SVM Result: Test Dataset
SVM Result: Test DatasetΒΆ
In this section, we will see the performance of the trained SVM on the test dataset.
from sklearn.svm import SVC
import matplotlib.pyplot as plt
from sklearn.metrics import confusion_matrix, ConfusionMatrixDisplay
from sklearn.metrics import classification_report
import numpy as np
import pandas as pd
import pickle
---------------------------------------------------------------------------
ModuleNotFoundError Traceback (most recent call last)
Cell In[1], line 1
----> 1 from sklearn.svm import SVC
2 import matplotlib.pyplot as plt
3 from sklearn.metrics import confusion_matrix, ConfusionMatrixDisplay
ModuleNotFoundError: No module named 'sklearn'
feature_matrix_test = pd.read_csv("./data/final_feature_matrix_test.csv", index_col = 0)

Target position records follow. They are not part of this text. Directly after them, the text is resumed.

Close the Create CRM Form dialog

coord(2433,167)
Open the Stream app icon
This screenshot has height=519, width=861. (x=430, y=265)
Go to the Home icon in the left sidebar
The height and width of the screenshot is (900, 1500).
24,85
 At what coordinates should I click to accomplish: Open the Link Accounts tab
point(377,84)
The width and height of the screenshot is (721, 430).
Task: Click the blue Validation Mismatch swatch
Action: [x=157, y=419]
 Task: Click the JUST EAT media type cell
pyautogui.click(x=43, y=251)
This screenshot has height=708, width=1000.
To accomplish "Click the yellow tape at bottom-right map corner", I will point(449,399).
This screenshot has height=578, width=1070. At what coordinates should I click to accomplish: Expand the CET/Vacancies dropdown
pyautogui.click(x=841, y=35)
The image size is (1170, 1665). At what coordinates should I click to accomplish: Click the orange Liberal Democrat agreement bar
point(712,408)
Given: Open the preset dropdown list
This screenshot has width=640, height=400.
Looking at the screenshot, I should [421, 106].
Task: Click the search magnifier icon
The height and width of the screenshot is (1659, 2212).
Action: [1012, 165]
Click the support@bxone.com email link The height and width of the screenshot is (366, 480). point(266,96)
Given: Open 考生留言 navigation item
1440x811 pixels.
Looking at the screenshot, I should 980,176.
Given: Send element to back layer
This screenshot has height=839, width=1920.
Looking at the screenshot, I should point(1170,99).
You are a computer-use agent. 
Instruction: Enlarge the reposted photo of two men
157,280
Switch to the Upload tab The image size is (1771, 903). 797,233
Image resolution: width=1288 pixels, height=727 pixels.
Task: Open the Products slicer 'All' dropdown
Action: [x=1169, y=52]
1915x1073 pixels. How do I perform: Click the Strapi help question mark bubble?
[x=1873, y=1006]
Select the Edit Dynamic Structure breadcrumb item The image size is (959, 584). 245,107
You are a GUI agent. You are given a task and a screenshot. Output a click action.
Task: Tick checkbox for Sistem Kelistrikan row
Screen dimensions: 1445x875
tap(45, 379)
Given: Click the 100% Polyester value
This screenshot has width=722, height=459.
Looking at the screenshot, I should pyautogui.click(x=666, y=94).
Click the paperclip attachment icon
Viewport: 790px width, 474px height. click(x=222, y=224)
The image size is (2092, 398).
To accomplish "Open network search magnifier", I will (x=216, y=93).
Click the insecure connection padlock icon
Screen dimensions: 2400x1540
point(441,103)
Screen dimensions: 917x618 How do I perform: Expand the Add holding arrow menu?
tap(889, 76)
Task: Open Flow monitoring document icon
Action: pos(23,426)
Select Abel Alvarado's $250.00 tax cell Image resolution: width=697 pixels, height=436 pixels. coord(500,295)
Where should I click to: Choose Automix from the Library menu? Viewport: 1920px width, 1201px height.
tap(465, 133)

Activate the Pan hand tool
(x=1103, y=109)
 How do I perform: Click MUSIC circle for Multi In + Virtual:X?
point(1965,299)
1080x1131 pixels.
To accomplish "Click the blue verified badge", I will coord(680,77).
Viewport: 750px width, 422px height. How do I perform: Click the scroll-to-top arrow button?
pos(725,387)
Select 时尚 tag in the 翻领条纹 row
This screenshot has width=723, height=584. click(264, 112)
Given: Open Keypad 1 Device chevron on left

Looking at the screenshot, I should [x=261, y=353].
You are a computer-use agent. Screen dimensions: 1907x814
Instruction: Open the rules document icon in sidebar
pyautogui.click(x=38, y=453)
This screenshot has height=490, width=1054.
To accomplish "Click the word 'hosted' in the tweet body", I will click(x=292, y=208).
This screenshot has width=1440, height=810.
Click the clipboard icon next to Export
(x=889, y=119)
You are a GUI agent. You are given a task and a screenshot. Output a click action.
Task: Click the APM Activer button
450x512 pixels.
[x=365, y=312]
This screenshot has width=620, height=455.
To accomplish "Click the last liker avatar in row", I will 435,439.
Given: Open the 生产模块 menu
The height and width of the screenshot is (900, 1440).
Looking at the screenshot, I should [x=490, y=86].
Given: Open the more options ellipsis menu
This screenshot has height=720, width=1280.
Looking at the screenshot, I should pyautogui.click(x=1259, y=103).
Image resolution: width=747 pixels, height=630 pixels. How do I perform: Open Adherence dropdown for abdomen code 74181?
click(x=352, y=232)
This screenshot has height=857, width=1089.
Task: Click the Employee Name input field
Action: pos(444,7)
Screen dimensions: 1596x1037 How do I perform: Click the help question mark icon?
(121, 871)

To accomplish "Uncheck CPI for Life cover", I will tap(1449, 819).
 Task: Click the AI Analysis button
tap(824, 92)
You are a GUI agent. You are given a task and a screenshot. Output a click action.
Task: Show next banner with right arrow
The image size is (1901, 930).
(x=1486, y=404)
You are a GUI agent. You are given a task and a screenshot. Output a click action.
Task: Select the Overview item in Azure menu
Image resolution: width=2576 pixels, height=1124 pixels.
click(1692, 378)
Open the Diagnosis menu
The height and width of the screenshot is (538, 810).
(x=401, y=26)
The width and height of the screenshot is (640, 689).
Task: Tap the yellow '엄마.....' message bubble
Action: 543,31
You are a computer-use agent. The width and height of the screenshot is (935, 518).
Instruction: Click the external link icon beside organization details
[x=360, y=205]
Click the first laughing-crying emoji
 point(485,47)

X = feature_matrix_test.drop("fraudulent", axis = 1).values
y = feature_matrix_test.fraudulent.values
with open('./pickle/svm_model.pkl', 'rb') as f:
svm_model = pickle.load(f)
y_predict =svm_model.predict(X)
cm = confusion_matrix(y, y_predict, labels=svm_model.classes_)
disp = ConfusionMatrixDisplay(confusion_matrix=cm, display_labels=svm_model.classes_)
disp.plot()
<sklearn.metrics._plot.confusion_matrix.ConfusionMatrixDisplay at 0x276fc88bd30>

print(classification_report(y, y_predict))
precision recall f1-score support
0 0.98 1.00 0.99 3403
1 0.93 0.58 0.71 173
accuracy 0.98 3576
macro avg 0.95 0.79 0.85 3576
weighted avg 0.98 0.98 0.97 3576
The performance of SVM on the test set looks great! Compared to the SVM in the previous work, we have improved on both accuracy and recall rate. Especially there is quite an impressive improvement in the recall rate (30% to 58%), which implies another improvement in fixing the overfitting problem that arose in the previous work.